Finalmente, Casandra, la hija menor de Denise Maxwell, se hartó del escritor Jimmy Barclays, lo mandó al carajo y no tardó en enamorarse de un francés muy apuesto, hacendado, exportador de uvas, amante del polo, como ella. Antes, aconsejada por su madre, Casandra tuvo el buen tino de asaltar con sollozos melodramáticos a la madre de Barclays, Dorita, una santa acaudalada, a quien le exigió una suerte de pensión de viuda o indemnización moral.

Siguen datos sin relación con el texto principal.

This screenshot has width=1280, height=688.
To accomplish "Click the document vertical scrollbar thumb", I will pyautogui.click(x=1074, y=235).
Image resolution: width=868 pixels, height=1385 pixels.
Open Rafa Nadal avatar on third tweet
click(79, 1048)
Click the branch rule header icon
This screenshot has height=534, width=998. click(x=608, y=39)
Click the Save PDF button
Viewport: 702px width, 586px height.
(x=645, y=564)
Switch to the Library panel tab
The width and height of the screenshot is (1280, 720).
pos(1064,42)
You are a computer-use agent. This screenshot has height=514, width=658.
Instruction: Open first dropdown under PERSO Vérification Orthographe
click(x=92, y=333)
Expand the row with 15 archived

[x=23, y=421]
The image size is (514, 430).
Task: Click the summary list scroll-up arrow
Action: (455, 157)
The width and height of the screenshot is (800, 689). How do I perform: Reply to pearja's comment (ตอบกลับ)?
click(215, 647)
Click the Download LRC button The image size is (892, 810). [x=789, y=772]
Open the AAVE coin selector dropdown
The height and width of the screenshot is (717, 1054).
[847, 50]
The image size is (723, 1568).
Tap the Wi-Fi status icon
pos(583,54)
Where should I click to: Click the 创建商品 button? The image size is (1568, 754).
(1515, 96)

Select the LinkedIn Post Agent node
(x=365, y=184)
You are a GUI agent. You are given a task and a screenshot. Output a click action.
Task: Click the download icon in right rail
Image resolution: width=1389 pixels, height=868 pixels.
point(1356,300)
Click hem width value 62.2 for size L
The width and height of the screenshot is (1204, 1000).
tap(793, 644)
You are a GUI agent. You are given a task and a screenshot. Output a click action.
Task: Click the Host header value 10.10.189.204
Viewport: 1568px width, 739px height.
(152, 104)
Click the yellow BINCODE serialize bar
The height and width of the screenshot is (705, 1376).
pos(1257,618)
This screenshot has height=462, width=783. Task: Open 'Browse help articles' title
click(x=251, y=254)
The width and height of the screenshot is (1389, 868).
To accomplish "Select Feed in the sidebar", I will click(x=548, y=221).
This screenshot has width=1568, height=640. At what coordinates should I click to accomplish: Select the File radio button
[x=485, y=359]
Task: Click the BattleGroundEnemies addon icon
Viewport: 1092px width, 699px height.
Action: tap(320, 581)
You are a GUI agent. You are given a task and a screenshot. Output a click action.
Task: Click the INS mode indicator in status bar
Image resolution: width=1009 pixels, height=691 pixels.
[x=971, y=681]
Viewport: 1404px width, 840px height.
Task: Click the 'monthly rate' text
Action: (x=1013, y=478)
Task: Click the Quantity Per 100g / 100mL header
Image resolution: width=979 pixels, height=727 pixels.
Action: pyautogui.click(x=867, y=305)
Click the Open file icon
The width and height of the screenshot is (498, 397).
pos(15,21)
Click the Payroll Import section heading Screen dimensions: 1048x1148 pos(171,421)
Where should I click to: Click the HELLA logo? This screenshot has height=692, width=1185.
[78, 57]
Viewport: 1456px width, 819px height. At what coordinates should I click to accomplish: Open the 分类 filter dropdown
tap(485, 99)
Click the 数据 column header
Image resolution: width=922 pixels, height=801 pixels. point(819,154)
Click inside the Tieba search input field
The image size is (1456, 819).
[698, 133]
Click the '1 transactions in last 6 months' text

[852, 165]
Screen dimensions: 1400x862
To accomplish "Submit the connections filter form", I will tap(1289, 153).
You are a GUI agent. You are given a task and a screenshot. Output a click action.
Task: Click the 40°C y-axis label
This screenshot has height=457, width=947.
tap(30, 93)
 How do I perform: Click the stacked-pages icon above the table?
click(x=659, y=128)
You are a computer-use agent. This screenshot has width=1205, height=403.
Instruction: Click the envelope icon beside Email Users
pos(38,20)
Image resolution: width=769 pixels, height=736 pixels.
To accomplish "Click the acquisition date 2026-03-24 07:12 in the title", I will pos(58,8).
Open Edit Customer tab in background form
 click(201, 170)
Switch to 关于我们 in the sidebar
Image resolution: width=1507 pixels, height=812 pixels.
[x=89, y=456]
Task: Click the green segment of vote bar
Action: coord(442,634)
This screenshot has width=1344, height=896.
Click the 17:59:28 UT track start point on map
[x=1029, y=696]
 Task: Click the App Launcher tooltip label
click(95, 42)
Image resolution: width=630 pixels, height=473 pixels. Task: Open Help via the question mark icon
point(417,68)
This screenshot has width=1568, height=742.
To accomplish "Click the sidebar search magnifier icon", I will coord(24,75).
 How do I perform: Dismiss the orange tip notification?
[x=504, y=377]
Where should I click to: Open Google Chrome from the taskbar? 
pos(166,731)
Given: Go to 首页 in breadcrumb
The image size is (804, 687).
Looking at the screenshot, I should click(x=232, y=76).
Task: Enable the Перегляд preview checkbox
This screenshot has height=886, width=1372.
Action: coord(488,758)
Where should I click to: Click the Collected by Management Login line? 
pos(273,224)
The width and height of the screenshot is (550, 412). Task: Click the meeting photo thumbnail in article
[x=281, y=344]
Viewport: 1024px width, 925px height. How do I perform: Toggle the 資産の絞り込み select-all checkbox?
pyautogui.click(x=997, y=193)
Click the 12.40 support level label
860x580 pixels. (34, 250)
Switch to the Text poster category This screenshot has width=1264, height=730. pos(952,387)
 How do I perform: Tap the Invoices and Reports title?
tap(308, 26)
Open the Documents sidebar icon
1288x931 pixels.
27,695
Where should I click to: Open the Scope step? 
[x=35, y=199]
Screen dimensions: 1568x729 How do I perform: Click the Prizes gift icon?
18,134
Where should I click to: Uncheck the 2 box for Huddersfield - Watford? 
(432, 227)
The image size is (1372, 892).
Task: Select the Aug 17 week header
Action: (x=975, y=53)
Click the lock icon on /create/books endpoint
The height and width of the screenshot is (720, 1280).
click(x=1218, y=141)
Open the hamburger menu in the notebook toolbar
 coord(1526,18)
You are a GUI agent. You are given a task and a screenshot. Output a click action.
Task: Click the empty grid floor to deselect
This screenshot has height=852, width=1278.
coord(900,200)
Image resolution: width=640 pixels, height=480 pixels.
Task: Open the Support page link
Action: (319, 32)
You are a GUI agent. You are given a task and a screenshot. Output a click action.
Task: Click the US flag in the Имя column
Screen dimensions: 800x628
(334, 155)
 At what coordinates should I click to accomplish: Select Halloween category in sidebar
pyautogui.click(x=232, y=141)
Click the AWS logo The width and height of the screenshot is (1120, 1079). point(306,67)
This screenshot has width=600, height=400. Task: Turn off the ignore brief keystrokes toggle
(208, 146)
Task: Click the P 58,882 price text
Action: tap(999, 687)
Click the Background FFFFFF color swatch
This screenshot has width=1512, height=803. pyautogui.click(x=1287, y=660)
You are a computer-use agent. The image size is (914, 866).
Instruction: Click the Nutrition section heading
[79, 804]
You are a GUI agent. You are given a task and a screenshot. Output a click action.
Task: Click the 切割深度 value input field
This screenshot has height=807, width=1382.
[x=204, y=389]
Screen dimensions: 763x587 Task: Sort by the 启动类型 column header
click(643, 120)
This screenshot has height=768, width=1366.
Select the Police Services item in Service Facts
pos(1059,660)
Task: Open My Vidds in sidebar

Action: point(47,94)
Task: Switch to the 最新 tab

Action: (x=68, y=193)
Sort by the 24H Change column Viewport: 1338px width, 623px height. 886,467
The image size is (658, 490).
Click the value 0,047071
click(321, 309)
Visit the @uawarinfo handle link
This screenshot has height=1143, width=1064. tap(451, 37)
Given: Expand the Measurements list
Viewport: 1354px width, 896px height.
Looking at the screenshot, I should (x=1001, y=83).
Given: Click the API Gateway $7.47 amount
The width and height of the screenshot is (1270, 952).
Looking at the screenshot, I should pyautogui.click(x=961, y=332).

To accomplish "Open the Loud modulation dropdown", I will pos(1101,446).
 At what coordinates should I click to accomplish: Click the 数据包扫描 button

Abochornada de su hijo libertino y ateo, la señora Barclays, su exsuegra, le compró una casa para que Casandra, tórtola tardía, fatigase hasta la extenuación el amor con su novio francés.

Así, pues, la señora Denise Maxwell y sus hijas Luisa y Casandra repitieron un extraño, inquietante patrón en la familia: el de enamorarse de hombres que acaso no las querían del todo, unos hombres que clandestina o soterradamente buscaban el amor en otros hombres, unos hombres que no se atrevían o no querían confesarles que eran gays, un poco gays, totalmente gays. ¿Por qué lo hacían, por qué caían en la misma trampa? ¿Eran tontas o miopes para entrever la naturaleza verdadera del amor? ¿Actuaban así porque estaban heridas, lisiadas, por un trauma del pasado, una zona oscura o insegura de su carácter? ¿No tenían suficiente amor por sí mismas debido a que Tacho Masías las había abandonado? Nadie lo sabía con certeza, nadie hablaba de eso. Denise siguió atada a Joseph Koch por las razones del dinero y las apariencias, pero Luisa y Casandra se liberaron del lastre que fueron para ellas el italiano Elías y el escritor Barclays, y aún a tiempo encontraron un amor parejo y verdadero. En cuanto a Tachito Mesías, el hermano mayor, ahora se permite leer los libros libertinos de Barclays y ya no agrede con palabras soeces al autor, su excuñado. Por lo visto, lo que antes le parecía “mierda arrojada al ventilador”, ahora le parece todo un estilo de vida.